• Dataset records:
──────────

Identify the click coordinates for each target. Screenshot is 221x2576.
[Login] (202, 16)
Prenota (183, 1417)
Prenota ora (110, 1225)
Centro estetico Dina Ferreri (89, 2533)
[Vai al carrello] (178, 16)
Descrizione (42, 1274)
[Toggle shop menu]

──────────

• Instructions for the task:
From the line that holds "Prenota (183, 1417)" to the last line of the records above, print each line exactly. Add nothing else.

• Written response:
Prenota (183, 1417)
Prenota ora (110, 1225)
Centro estetico Dina Ferreri (89, 2533)
[Vai al carrello] (178, 16)
Descrizione (42, 1274)
[Toggle shop menu]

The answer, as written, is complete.